What the task requires
Before repeating the entries below, strip out every picture and keep all else as it is.

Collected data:
▬▬▬

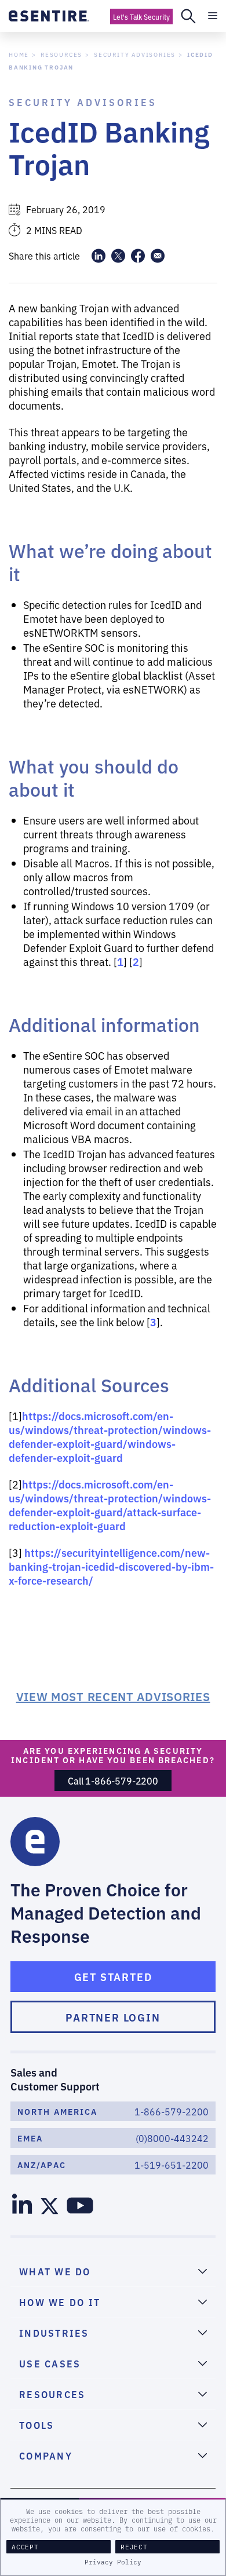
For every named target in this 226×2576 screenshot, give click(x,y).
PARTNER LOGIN (112, 2016)
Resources (61, 54)
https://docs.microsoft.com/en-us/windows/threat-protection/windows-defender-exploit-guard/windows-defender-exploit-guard (110, 1436)
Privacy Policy (113, 2562)
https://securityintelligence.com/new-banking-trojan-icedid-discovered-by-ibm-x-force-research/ (111, 1566)
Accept (25, 2546)
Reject (134, 2546)
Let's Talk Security (141, 16)
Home (19, 54)
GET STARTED (113, 1976)
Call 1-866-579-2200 (113, 1780)
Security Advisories (135, 54)
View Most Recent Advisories (113, 1696)
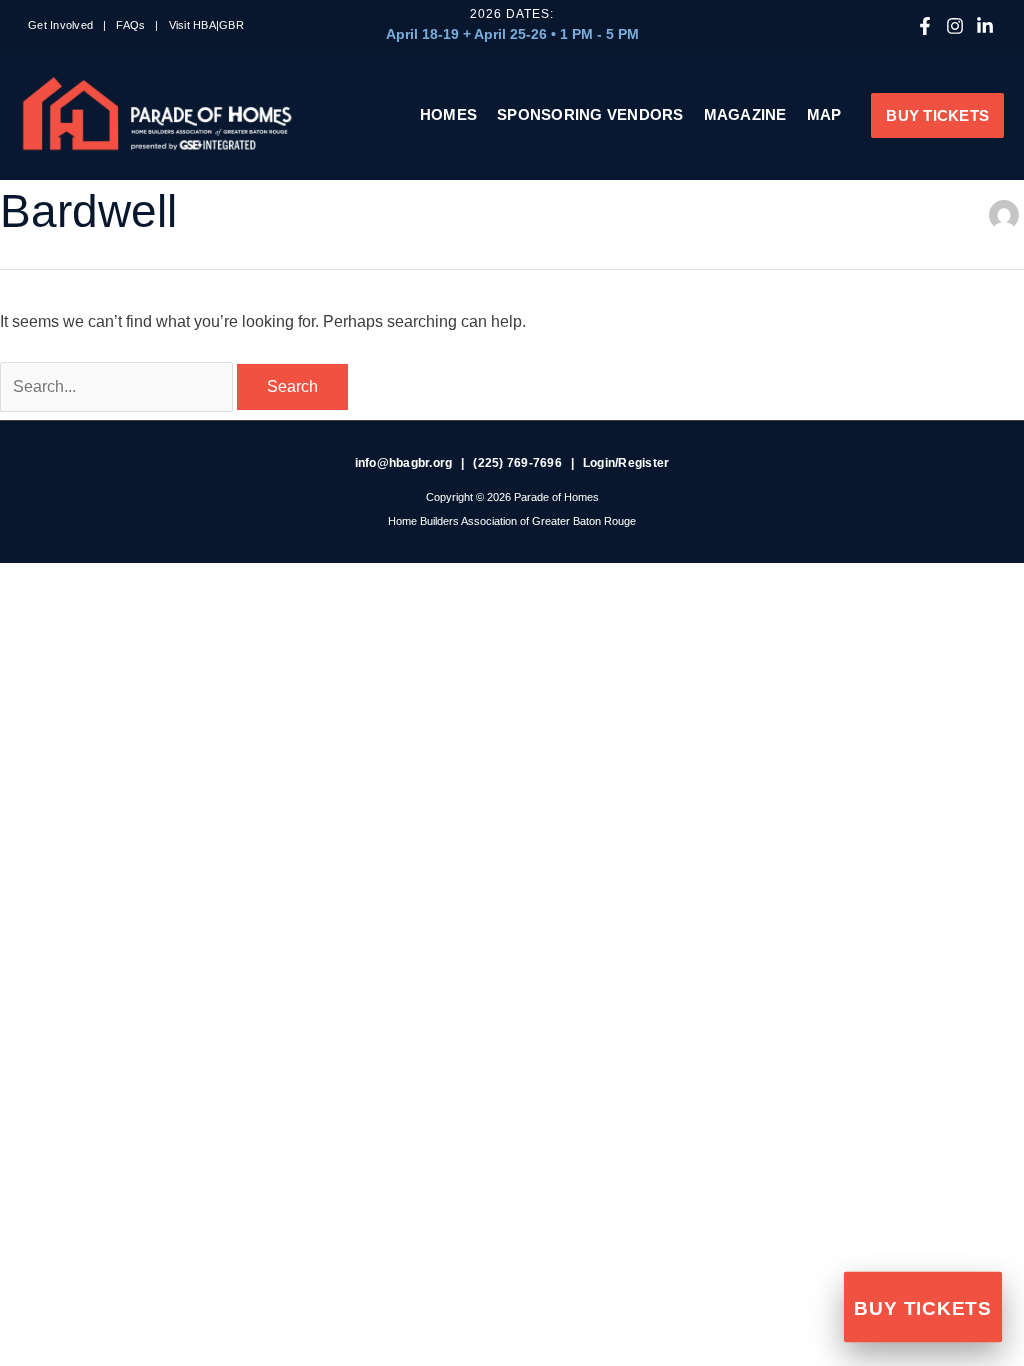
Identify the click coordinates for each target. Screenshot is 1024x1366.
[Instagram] (955, 26)
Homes (448, 114)
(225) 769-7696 (517, 463)
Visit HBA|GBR (206, 25)
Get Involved (60, 25)
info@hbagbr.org (404, 463)
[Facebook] (925, 26)
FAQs (130, 25)
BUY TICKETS (922, 1309)
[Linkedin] (985, 26)
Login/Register (626, 463)
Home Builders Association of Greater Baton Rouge (512, 521)
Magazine (745, 114)
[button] (937, 115)
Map (824, 114)
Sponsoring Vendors (590, 114)
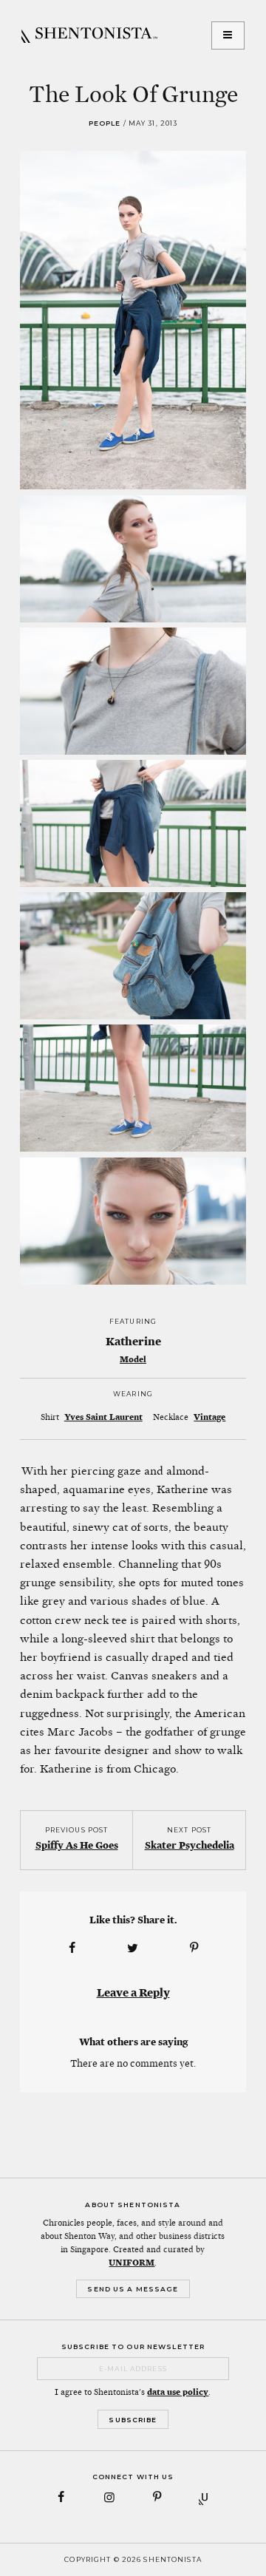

▬▬▬

Task answer
For every named target in this 226×2576 screenshot, give click(x,y).
PARTNER LOGIN (112, 2016)
Resources (61, 54)
https://docs.microsoft.com/en-us/windows/threat-protection/windows-defender-exploit-guard/windows-defender-exploit-guard (110, 1436)
Privacy Policy (113, 2562)
https://securityintelligence.com/new-banking-trojan-icedid-discovered-by-ibm-x-force-research/ (111, 1566)
Accept (25, 2546)
Reject (134, 2546)
Let's Talk Security (141, 16)
Home (19, 54)
GET STARTED (113, 1976)
Call 1-866-579-2200 (113, 1780)
Security Advisories (135, 54)
View Most Recent Advisories (113, 1696)
Identify the click coordinates for each target. Screenshot is 1024x1366.
[Instagram] (955, 26)
Homes (448, 114)
(225) 769-7696 (517, 463)
Visit HBA|GBR (206, 25)
Get Involved (60, 25)
info@hbagbr.org (404, 463)
[Facebook] (925, 26)
FAQs (130, 25)
BUY TICKETS (922, 1309)
[Linkedin] (985, 26)
Login/Register (626, 463)
Home Builders Association of Greater Baton Rouge (512, 521)
Magazine (745, 114)
[button] (937, 115)
Map (824, 114)
Sponsoring Vendors (590, 114)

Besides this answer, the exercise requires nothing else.